Find out the discounts various companies offer. There are quite a few, you just need to do your research.

Some of the common discounts are:
Multi-policy discount for bundling such as home and auto
Loyalty discount if you have been a customer for several years with no claims
Automatic payments if you allow the company to take payments via electronic funds transfer
Retired or mature discount
Gated community discount
Home security discount

Insurance companies take a negative view of disrepair of your home. Maintenance is important to ensure
your insurance costs don’t increase.

Insurance Provider                        Average Annual Premium

Allstate                                                   $1,600

Farmer                                                   $2,000

Liberty Mutual                                      $1,800

Nationwide                                    $1,750

State Farm                                                            $1,500

Travelers                                                               $1,700

USAA                                                                     $1,750

Who does your homeowners insurance cover?

Your policy covers your family members who live in your home. It also typically covers family members who are away from home such as one of your children going away to college. Normally, it only covers them if they live on campus. Be certain to check all the specifics with your insurance company. Companies have different policies. For instance, some of them want all family members specifically listed on your policy.

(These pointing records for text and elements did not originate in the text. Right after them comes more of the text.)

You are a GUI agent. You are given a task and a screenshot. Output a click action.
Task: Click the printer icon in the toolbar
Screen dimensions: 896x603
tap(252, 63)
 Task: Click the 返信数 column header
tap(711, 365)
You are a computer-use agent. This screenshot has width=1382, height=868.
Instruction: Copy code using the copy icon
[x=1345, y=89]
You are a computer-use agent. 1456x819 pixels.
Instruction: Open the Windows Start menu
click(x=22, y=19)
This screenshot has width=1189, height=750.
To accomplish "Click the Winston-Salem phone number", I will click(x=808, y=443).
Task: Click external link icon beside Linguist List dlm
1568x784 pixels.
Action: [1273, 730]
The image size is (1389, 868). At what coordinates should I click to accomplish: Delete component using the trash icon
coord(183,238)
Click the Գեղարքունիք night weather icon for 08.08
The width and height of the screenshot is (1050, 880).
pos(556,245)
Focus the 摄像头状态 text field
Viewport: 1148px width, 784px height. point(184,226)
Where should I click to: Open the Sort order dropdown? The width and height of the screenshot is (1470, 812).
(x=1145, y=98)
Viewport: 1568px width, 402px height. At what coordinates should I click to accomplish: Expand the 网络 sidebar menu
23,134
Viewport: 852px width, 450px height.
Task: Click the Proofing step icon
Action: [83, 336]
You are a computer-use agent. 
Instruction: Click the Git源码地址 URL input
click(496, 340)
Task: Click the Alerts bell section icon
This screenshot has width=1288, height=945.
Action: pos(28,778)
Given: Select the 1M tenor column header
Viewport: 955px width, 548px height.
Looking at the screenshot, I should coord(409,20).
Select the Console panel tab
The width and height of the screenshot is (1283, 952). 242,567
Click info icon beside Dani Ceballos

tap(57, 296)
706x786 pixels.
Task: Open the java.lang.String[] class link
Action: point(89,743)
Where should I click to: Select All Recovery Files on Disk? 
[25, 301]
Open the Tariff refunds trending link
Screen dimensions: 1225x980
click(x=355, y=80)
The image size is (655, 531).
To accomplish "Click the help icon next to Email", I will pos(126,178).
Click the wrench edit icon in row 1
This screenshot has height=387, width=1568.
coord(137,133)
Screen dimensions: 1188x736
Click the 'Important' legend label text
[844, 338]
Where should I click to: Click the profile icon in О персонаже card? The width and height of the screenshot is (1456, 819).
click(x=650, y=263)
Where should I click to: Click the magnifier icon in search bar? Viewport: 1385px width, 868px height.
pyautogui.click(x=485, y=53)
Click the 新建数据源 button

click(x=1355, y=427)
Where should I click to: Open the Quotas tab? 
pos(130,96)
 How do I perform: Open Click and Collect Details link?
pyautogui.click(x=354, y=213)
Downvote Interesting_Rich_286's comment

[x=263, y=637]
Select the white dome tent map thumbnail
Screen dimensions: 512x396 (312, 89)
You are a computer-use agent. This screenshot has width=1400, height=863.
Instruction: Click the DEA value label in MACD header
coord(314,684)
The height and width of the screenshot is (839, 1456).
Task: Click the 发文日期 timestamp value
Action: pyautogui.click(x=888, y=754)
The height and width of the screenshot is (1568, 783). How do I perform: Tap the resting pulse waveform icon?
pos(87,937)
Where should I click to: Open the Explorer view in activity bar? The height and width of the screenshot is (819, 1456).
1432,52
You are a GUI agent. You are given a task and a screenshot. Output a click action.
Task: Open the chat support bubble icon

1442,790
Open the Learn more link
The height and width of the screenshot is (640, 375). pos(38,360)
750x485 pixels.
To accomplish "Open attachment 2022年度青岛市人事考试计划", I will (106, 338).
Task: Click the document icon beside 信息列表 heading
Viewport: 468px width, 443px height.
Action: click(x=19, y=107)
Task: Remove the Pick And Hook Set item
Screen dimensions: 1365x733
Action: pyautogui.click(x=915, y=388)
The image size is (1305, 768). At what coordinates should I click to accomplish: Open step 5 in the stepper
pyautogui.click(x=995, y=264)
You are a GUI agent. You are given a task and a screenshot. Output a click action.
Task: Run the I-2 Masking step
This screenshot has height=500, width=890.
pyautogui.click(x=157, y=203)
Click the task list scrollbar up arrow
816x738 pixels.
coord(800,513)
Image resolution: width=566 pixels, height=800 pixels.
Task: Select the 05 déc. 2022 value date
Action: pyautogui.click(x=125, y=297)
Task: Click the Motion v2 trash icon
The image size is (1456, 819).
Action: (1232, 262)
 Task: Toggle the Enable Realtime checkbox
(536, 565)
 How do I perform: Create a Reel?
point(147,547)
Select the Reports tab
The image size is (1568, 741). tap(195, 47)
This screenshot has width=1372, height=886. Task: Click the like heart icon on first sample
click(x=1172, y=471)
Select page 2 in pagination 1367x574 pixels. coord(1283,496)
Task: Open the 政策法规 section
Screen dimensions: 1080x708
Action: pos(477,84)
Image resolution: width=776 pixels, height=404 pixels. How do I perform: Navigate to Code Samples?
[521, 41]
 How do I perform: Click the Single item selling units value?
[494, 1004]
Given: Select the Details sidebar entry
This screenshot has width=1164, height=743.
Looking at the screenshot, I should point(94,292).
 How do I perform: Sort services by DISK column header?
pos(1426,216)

Is home warranty insurance part of my homeowners insurance?

No, home warranty insurance requires a separate policy. Your homeowners insurance covers your home, personal belongings, and structures on your property. Home warranty insurance covers the mechanical systems in your home – heating and cooling, plumbing, and electrical. It also covers specific appliances beyond their manufacturers warranty.

Is flooding and mold covered by my homeowners insurance?

Typically, they are not covered by homeowners policies. You would need to have an endorsement added to
your policy, but they are often limited.